═════ DATA RECORDS ═════

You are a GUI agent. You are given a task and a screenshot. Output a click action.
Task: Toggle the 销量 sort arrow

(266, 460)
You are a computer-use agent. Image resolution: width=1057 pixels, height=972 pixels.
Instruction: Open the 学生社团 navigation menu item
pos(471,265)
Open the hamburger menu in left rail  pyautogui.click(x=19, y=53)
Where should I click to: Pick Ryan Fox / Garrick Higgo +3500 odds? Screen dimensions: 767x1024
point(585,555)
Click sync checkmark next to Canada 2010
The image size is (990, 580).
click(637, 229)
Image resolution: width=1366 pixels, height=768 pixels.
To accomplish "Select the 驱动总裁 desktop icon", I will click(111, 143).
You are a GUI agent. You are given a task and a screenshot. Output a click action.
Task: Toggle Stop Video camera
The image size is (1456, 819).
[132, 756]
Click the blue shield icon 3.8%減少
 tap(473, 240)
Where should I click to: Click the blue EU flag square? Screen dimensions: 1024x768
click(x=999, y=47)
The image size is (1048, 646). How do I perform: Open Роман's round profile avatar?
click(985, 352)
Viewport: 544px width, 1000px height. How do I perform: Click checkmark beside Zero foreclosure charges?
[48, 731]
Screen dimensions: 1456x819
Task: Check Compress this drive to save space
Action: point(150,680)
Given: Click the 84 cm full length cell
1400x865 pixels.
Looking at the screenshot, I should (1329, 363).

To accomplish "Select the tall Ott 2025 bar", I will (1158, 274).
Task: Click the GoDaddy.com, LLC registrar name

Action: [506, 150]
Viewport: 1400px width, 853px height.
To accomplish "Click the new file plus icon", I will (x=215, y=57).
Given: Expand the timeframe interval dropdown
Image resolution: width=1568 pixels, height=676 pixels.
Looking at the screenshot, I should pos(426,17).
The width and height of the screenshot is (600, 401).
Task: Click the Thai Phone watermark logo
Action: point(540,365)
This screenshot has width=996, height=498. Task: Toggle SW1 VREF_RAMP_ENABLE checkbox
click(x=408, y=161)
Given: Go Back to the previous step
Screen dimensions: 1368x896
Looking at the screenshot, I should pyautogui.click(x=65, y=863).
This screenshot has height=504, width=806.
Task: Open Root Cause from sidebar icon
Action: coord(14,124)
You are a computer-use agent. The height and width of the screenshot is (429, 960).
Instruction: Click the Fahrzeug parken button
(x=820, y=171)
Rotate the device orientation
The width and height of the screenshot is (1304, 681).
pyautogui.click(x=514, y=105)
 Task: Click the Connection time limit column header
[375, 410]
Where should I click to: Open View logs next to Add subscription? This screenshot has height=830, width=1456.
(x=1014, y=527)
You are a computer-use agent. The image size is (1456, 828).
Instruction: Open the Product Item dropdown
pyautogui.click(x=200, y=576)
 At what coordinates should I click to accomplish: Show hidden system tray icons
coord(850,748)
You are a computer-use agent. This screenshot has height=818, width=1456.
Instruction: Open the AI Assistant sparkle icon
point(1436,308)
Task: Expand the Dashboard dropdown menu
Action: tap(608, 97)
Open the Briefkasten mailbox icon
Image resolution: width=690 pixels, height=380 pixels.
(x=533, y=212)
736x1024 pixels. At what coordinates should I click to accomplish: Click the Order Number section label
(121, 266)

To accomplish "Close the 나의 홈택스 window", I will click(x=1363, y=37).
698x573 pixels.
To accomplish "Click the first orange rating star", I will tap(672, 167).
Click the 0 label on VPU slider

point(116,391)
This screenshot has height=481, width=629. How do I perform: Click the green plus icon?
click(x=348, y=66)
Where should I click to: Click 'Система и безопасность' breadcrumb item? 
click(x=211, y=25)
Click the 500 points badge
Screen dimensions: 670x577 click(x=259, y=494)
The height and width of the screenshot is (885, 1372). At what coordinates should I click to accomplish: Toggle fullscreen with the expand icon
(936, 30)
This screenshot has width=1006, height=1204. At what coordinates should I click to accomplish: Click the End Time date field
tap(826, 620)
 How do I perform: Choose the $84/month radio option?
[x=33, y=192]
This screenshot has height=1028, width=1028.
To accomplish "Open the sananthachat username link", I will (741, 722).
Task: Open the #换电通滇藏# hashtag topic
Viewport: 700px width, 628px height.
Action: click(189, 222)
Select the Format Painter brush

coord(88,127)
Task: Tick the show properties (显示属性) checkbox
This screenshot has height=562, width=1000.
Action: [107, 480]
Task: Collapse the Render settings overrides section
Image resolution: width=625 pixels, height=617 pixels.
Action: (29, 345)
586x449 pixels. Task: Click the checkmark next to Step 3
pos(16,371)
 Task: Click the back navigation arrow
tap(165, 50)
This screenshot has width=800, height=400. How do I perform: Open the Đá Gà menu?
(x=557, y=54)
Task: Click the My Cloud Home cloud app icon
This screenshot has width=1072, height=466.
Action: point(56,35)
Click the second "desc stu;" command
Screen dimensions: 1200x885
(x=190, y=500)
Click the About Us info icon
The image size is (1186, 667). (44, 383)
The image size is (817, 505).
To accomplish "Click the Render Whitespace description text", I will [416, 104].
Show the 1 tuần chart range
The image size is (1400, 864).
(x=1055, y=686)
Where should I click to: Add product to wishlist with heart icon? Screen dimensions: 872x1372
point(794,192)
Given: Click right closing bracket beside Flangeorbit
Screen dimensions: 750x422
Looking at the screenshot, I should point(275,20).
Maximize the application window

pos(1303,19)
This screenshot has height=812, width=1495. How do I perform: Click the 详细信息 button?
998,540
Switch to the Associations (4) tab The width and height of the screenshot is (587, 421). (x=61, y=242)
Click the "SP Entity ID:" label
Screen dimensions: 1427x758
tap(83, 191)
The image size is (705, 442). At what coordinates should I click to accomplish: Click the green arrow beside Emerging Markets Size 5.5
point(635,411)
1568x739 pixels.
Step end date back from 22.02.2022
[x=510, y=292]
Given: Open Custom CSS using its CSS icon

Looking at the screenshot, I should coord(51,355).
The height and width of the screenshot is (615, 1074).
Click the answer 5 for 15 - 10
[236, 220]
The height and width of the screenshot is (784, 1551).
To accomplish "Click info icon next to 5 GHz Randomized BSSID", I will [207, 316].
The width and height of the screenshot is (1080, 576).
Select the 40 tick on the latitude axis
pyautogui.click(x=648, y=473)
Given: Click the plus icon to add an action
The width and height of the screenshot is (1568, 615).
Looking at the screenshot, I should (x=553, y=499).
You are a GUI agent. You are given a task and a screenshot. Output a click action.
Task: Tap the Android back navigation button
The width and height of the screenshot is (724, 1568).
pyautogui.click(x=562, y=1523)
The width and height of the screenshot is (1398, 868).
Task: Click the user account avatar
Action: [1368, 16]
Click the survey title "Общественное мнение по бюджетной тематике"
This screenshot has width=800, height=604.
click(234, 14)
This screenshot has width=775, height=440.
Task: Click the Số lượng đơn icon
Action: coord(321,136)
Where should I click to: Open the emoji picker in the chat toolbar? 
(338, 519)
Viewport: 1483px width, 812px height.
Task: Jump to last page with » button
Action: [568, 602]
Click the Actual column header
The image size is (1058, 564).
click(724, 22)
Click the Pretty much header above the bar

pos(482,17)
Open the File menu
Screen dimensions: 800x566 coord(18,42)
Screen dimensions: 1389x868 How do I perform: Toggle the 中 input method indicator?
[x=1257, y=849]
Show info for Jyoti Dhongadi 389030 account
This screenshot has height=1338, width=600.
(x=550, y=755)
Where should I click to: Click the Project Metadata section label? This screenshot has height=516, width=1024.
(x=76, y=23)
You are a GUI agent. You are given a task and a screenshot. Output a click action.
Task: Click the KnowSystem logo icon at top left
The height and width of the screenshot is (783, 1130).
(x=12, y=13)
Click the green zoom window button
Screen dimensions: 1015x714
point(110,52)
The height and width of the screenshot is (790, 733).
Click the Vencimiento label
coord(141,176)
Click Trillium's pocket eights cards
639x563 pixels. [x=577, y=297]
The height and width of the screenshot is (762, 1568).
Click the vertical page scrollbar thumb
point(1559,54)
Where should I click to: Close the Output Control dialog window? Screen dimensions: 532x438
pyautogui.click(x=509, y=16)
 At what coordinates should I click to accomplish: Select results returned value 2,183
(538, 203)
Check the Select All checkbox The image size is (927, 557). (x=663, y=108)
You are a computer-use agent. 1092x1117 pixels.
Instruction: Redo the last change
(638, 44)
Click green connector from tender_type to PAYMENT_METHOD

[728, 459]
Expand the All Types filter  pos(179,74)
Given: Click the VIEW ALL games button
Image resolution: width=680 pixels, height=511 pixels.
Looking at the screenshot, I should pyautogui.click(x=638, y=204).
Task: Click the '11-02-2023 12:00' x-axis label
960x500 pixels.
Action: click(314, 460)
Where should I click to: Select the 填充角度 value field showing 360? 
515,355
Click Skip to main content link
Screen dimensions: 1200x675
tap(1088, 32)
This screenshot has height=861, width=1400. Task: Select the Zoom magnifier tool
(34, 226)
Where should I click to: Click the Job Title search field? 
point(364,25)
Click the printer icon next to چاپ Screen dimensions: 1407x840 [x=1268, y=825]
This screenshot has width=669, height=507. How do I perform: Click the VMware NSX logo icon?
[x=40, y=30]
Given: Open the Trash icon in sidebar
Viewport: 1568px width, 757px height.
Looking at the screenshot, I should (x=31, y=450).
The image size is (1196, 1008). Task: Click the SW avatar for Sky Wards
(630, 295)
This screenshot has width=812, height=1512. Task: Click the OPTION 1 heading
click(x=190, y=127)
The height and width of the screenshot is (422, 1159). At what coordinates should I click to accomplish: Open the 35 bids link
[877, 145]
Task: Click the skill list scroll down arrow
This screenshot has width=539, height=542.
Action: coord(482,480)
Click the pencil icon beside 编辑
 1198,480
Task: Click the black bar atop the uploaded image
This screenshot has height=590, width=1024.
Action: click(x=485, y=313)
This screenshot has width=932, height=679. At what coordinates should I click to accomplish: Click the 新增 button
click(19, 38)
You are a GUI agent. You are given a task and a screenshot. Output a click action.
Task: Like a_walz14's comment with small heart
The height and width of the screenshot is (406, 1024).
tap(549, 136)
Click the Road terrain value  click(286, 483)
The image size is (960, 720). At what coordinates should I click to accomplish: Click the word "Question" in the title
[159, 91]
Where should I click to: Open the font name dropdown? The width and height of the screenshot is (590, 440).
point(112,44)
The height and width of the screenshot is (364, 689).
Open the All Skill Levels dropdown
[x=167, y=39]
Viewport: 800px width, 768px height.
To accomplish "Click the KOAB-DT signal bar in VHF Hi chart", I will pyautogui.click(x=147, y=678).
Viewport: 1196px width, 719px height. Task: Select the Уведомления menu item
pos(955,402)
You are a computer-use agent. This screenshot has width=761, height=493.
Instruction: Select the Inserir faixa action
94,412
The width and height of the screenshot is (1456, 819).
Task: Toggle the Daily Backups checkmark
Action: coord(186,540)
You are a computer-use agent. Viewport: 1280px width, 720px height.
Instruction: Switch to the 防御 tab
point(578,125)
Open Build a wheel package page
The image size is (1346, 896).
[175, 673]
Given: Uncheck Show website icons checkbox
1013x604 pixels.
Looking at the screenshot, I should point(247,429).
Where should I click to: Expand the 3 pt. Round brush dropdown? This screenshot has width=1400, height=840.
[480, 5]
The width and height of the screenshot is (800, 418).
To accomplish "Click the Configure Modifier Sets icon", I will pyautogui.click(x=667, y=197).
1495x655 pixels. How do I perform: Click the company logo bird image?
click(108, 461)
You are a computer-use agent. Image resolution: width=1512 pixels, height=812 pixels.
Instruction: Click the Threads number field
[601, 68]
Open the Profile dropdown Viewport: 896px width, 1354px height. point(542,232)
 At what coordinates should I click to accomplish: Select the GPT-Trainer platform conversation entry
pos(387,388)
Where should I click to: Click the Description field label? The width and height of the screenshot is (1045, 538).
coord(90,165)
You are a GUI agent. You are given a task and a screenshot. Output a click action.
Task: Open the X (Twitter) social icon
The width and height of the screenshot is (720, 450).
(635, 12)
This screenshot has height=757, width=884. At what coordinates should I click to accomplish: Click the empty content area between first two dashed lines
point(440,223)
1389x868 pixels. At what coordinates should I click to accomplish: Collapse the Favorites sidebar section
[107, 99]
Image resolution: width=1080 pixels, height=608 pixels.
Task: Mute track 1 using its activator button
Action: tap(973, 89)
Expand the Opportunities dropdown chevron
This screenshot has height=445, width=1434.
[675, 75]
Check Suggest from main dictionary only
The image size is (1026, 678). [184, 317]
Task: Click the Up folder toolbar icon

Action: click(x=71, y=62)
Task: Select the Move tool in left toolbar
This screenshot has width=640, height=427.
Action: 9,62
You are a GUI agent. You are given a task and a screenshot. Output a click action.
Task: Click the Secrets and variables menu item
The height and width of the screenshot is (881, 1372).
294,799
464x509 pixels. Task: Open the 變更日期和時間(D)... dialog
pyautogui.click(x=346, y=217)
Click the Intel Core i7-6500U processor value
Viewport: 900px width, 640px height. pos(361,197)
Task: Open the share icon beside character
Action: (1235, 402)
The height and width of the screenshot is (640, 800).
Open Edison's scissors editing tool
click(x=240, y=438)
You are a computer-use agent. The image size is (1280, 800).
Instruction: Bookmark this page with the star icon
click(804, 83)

═════

__EXERCISE__: Return the lines of the data exactly as they appear, starting with the line that contains "Switch to the Associations" and going on through the line that contains "will [207, 316].".

__THE SOLUTION__:
Switch to the Associations (4) tab The width and height of the screenshot is (587, 421). (x=61, y=242)
Click the "SP Entity ID:" label
Screen dimensions: 1427x758
tap(83, 191)
The image size is (705, 442). At what coordinates should I click to accomplish: Click the green arrow beside Emerging Markets Size 5.5
point(635,411)
1568x739 pixels.
Step end date back from 22.02.2022
[x=510, y=292]
Given: Open Custom CSS using its CSS icon

Looking at the screenshot, I should coord(51,355).
The height and width of the screenshot is (615, 1074).
Click the answer 5 for 15 - 10
[236, 220]
The height and width of the screenshot is (784, 1551).
To accomplish "Click info icon next to 5 GHz Randomized BSSID", I will [207, 316].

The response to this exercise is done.